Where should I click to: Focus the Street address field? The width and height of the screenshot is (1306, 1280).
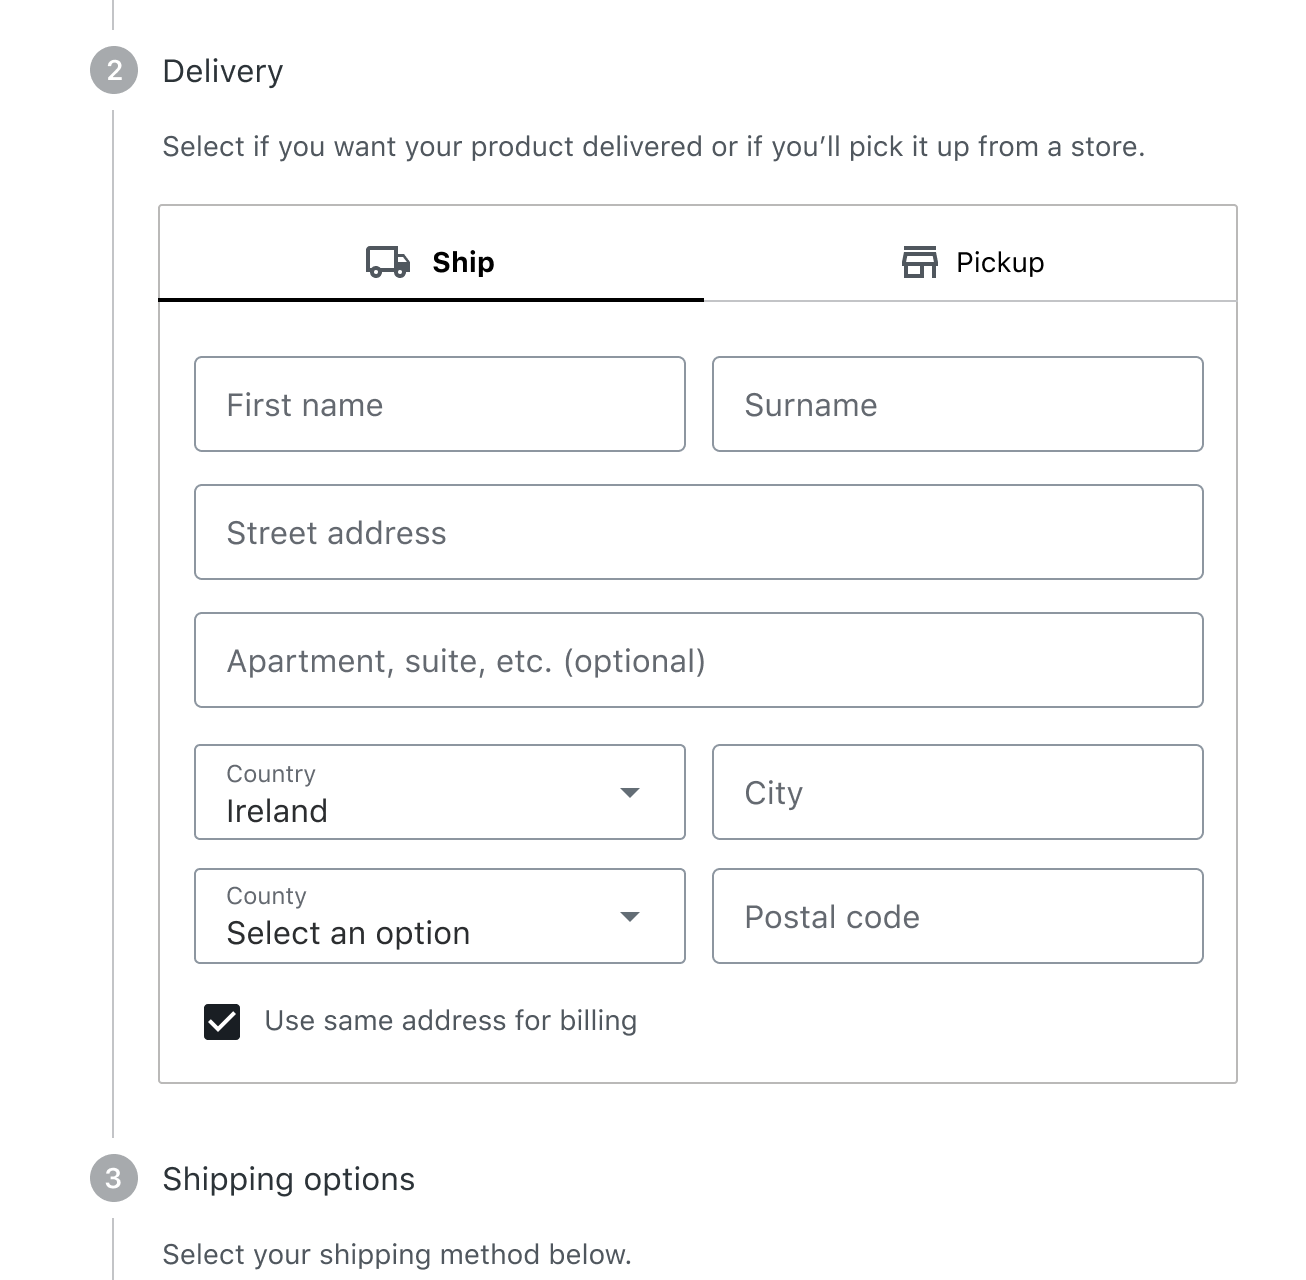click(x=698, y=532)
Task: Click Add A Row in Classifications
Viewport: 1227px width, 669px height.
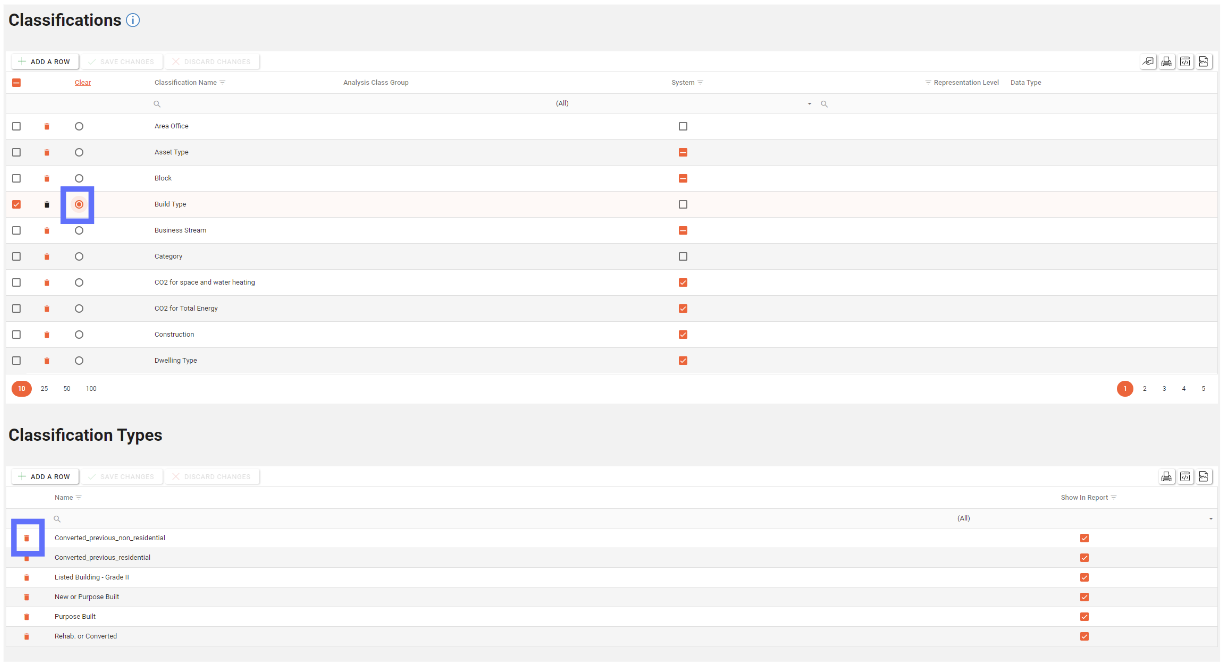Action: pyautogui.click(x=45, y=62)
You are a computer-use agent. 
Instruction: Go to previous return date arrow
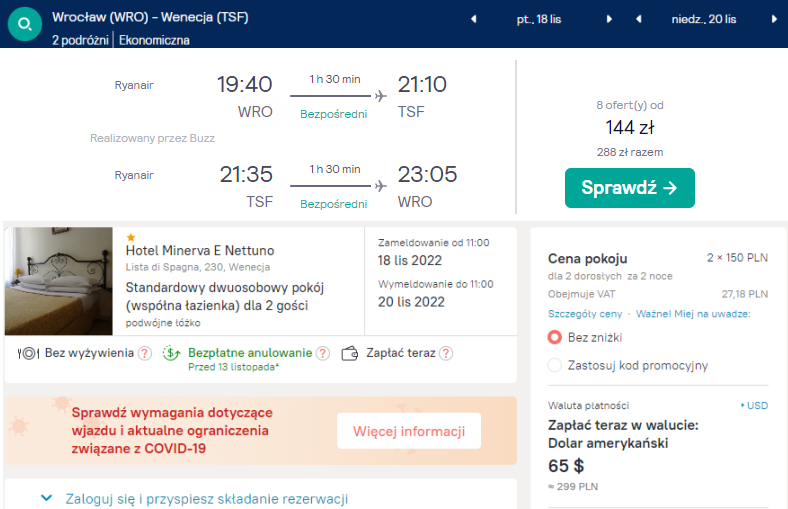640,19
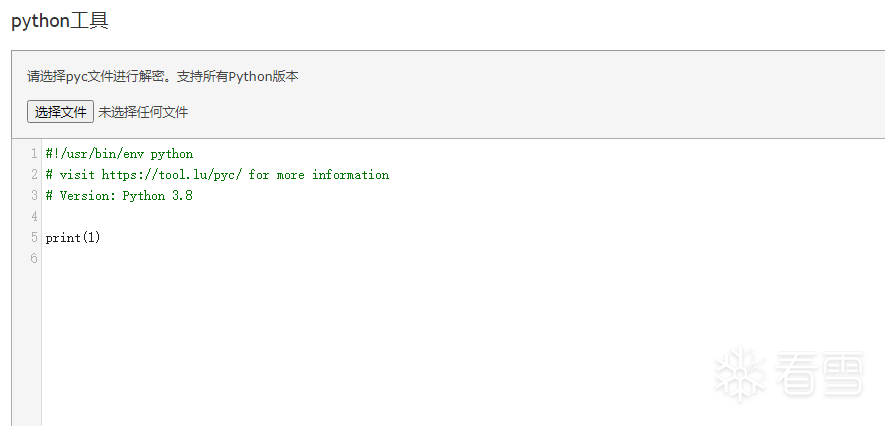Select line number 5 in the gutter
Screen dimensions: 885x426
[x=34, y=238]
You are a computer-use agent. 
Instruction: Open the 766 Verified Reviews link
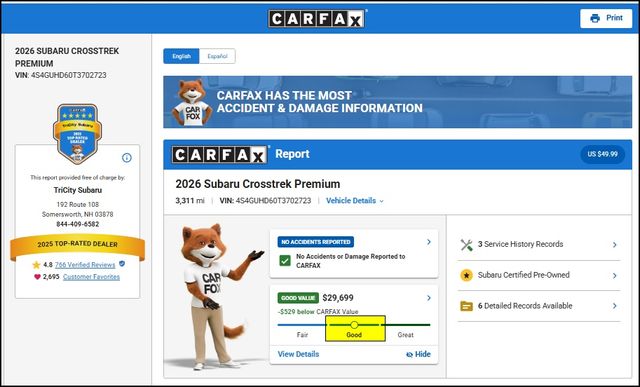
┄┄┄┄┄┄
Count the lines above that contain the word "height". Reply with the number alone.

2